Input data:
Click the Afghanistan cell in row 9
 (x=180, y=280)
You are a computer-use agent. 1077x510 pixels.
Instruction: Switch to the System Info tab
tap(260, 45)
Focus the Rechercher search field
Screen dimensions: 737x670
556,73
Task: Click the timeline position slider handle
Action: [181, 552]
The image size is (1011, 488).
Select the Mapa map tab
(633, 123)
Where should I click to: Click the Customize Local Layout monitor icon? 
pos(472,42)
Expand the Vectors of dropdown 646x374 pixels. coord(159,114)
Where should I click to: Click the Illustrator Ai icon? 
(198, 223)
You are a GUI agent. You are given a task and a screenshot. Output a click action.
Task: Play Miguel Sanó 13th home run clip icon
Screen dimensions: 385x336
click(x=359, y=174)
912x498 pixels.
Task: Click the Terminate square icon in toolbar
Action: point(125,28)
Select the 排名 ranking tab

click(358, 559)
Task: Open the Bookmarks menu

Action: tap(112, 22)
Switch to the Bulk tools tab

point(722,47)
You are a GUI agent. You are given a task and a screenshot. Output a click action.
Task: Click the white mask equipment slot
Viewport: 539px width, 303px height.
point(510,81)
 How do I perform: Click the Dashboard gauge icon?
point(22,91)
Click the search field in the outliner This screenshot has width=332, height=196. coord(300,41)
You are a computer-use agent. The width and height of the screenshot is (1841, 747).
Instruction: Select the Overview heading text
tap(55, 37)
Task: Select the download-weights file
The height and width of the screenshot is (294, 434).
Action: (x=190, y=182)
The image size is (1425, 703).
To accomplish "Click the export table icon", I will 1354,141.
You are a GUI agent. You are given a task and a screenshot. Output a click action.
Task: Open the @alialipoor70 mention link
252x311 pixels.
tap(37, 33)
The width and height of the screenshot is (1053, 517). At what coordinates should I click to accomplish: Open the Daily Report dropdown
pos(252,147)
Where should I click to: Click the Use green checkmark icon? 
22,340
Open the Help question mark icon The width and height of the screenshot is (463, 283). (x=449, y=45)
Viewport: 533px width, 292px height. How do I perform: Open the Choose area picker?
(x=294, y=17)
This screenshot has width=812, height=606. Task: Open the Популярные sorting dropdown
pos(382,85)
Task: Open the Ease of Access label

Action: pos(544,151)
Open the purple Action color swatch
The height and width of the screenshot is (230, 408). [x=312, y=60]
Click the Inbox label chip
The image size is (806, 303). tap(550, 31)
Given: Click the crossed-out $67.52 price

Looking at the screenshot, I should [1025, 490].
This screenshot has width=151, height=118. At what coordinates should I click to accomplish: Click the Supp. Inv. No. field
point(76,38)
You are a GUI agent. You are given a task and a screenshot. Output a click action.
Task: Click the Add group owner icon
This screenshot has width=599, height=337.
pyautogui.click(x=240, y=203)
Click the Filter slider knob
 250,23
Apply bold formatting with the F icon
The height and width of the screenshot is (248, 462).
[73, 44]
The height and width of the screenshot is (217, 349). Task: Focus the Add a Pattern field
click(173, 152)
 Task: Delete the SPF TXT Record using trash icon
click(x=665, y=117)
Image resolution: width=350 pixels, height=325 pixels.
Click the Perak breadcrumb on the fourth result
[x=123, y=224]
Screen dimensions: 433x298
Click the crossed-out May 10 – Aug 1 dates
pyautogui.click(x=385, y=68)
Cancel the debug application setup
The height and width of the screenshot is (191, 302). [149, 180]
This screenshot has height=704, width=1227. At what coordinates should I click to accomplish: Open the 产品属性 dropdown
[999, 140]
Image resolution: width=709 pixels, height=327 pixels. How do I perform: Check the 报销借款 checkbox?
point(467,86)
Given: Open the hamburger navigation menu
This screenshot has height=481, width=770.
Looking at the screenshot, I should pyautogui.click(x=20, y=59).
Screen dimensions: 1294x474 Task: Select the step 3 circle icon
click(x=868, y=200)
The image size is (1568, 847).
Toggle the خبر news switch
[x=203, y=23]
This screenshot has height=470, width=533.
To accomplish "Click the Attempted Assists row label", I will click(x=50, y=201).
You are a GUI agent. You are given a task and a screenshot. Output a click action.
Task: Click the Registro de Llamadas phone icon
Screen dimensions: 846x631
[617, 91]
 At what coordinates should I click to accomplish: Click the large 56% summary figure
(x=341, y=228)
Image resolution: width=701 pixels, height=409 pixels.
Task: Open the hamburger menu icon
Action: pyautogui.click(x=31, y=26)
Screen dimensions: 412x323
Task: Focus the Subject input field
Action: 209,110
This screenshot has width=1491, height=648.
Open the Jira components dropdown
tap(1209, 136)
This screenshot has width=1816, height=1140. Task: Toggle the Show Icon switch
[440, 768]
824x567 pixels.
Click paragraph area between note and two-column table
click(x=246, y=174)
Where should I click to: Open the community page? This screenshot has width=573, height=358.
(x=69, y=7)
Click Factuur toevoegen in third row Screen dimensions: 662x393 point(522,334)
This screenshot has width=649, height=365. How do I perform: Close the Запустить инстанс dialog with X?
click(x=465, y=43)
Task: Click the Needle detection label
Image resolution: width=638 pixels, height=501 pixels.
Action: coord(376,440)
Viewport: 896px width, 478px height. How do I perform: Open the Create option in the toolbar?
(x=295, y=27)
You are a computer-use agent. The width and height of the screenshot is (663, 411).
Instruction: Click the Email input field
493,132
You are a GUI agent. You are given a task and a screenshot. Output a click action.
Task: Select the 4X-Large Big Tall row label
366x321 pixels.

Task instructions:
All lines in the listing above with the string "computer" should be returned.

Exercise result:
You are a computer-use agent. 1077x510 pixels.
You are a computer-use agent. The width and height of the screenshot is (1841, 747).
You are a computer-use agent. The width and height of the screenshot is (663, 411).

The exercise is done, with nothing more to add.